* _Exercise aim_
Every line of the data below needs to be reproduced exactly.

(Beginning of Provided entries)

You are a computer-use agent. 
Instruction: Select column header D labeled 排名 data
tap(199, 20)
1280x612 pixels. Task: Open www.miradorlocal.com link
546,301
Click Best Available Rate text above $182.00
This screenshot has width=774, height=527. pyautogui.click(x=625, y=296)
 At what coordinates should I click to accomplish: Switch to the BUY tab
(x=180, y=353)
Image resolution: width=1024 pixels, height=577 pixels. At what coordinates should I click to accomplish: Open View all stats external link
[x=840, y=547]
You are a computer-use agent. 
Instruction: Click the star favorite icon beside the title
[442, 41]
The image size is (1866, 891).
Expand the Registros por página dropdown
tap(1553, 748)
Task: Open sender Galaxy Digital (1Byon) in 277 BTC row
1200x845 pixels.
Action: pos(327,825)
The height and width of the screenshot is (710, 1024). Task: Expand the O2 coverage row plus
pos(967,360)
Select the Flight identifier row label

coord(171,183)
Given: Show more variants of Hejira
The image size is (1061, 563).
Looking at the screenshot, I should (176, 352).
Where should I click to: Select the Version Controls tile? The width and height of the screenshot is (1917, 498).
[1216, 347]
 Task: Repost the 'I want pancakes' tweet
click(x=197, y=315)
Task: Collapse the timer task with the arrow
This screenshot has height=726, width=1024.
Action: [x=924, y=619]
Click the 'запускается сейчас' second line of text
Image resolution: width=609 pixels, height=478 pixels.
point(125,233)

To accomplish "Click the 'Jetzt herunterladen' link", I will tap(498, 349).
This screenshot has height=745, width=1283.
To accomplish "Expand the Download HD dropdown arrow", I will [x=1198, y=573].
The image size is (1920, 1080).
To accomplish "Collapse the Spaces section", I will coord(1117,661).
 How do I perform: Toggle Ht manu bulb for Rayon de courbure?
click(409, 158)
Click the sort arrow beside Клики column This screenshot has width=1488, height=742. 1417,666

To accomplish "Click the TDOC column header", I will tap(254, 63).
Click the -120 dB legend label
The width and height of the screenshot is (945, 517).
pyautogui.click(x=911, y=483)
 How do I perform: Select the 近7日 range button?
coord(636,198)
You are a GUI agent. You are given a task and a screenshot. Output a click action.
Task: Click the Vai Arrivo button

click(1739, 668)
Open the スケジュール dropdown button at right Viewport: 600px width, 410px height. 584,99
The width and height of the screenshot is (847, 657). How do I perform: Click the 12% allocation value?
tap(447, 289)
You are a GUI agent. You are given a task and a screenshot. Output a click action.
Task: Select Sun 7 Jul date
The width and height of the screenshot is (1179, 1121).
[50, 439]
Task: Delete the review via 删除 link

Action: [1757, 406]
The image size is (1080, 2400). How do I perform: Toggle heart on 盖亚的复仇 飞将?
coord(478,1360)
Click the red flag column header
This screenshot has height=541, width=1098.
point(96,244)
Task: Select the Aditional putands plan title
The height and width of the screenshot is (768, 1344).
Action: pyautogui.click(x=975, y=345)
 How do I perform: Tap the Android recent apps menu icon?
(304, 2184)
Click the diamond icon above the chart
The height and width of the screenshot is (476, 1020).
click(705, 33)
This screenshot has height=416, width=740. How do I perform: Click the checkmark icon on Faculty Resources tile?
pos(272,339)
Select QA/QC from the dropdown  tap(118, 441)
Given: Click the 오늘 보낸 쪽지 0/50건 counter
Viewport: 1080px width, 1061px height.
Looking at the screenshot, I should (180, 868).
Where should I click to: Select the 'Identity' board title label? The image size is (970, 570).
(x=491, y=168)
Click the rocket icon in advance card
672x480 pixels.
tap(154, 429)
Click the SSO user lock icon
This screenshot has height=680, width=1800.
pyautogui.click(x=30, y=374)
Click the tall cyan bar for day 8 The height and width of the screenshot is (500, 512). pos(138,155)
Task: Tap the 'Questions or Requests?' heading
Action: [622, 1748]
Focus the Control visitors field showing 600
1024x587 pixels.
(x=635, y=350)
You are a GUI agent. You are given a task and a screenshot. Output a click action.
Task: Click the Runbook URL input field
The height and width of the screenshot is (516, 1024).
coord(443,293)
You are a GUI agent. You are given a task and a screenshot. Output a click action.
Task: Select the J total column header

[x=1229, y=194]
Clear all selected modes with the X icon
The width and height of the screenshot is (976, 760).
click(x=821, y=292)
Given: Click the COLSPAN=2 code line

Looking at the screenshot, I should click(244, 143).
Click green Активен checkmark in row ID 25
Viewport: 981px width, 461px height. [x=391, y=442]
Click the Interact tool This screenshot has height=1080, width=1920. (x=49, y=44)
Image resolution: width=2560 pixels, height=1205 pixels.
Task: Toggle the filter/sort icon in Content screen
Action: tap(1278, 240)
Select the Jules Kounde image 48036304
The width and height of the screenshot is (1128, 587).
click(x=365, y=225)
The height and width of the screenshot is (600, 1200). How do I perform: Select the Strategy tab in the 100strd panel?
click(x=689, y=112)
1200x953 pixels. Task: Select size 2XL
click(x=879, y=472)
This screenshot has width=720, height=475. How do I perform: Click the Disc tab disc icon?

(End of Provided entries)

* _Answer space_
You are a computer-use agent. 
Instruction: Select column header D labeled 排名 data
tap(199, 20)
1280x612 pixels. Task: Open www.miradorlocal.com link
546,301
Click Best Available Rate text above $182.00
This screenshot has width=774, height=527. pyautogui.click(x=625, y=296)
 At what coordinates should I click to accomplish: Switch to the BUY tab
(x=180, y=353)
Image resolution: width=1024 pixels, height=577 pixels. At what coordinates should I click to accomplish: Open View all stats external link
[x=840, y=547]
You are a computer-use agent. 
Instruction: Click the star favorite icon beside the title
[442, 41]
The image size is (1866, 891).
Expand the Registros por página dropdown
tap(1553, 748)
Task: Open sender Galaxy Digital (1Byon) in 277 BTC row
1200x845 pixels.
Action: pos(327,825)
The height and width of the screenshot is (710, 1024). Task: Expand the O2 coverage row plus
pos(967,360)
Select the Flight identifier row label

coord(171,183)
Given: Show more variants of Hejira
The image size is (1061, 563).
Looking at the screenshot, I should (176, 352).
Where should I click to: Select the Version Controls tile? The width and height of the screenshot is (1917, 498).
[1216, 347]
 Task: Repost the 'I want pancakes' tweet
click(x=197, y=315)
Task: Collapse the timer task with the arrow
This screenshot has height=726, width=1024.
Action: [x=924, y=619]
Click the 'запускается сейчас' second line of text
Image resolution: width=609 pixels, height=478 pixels.
point(125,233)

To accomplish "Click the 'Jetzt herunterladen' link", I will tap(498, 349).
This screenshot has height=745, width=1283.
To accomplish "Expand the Download HD dropdown arrow", I will [x=1198, y=573].
The image size is (1920, 1080).
To accomplish "Collapse the Spaces section", I will coord(1117,661).
 How do I perform: Toggle Ht manu bulb for Rayon de courbure?
click(409, 158)
Click the sort arrow beside Клики column This screenshot has width=1488, height=742. 1417,666

To accomplish "Click the TDOC column header", I will tap(254, 63).
Click the -120 dB legend label
The width and height of the screenshot is (945, 517).
pyautogui.click(x=911, y=483)
 How do I perform: Select the 近7日 range button?
coord(636,198)
You are a GUI agent. You are given a task and a screenshot. Output a click action.
Task: Click the Vai Arrivo button

click(1739, 668)
Open the スケジュール dropdown button at right Viewport: 600px width, 410px height. 584,99
The width and height of the screenshot is (847, 657). How do I perform: Click the 12% allocation value?
tap(447, 289)
You are a GUI agent. You are given a task and a screenshot. Output a click action.
Task: Select Sun 7 Jul date
The width and height of the screenshot is (1179, 1121).
[50, 439]
Task: Delete the review via 删除 link

Action: [1757, 406]
The image size is (1080, 2400). How do I perform: Toggle heart on 盖亚的复仇 飞将?
coord(478,1360)
Click the red flag column header
This screenshot has height=541, width=1098.
point(96,244)
Task: Select the Aditional putands plan title
The height and width of the screenshot is (768, 1344).
Action: pyautogui.click(x=975, y=345)
 How do I perform: Tap the Android recent apps menu icon?
(304, 2184)
Click the diamond icon above the chart
The height and width of the screenshot is (476, 1020).
click(705, 33)
This screenshot has height=416, width=740. How do I perform: Click the checkmark icon on Faculty Resources tile?
pos(272,339)
Select QA/QC from the dropdown  tap(118, 441)
Given: Click the 오늘 보낸 쪽지 0/50건 counter
Viewport: 1080px width, 1061px height.
Looking at the screenshot, I should (180, 868).
Where should I click to: Select the 'Identity' board title label? The image size is (970, 570).
(x=491, y=168)
Click the rocket icon in advance card
672x480 pixels.
tap(154, 429)
Click the SSO user lock icon
This screenshot has height=680, width=1800.
pyautogui.click(x=30, y=374)
Click the tall cyan bar for day 8 The height and width of the screenshot is (500, 512). pos(138,155)
Task: Tap the 'Questions or Requests?' heading
Action: [622, 1748]
Focus the Control visitors field showing 600
1024x587 pixels.
(x=635, y=350)
You are a GUI agent. You are given a task and a screenshot. Output a click action.
Task: Click the Runbook URL input field
The height and width of the screenshot is (516, 1024).
coord(443,293)
You are a GUI agent. You are given a task and a screenshot. Output a click action.
Task: Select the J total column header

[x=1229, y=194]
Clear all selected modes with the X icon
The width and height of the screenshot is (976, 760).
click(x=821, y=292)
Given: Click the COLSPAN=2 code line

Looking at the screenshot, I should click(244, 143).
Click green Активен checkmark in row ID 25
Viewport: 981px width, 461px height. [x=391, y=442]
Click the Interact tool This screenshot has height=1080, width=1920. (x=49, y=44)
Image resolution: width=2560 pixels, height=1205 pixels.
Task: Toggle the filter/sort icon in Content screen
Action: tap(1278, 240)
Select the Jules Kounde image 48036304
The width and height of the screenshot is (1128, 587).
click(x=365, y=225)
The height and width of the screenshot is (600, 1200). How do I perform: Select the Strategy tab in the 100strd panel?
click(x=689, y=112)
1200x953 pixels. Task: Select size 2XL
click(x=879, y=472)
This screenshot has width=720, height=475. How do I perform: Click the Disc tab disc icon?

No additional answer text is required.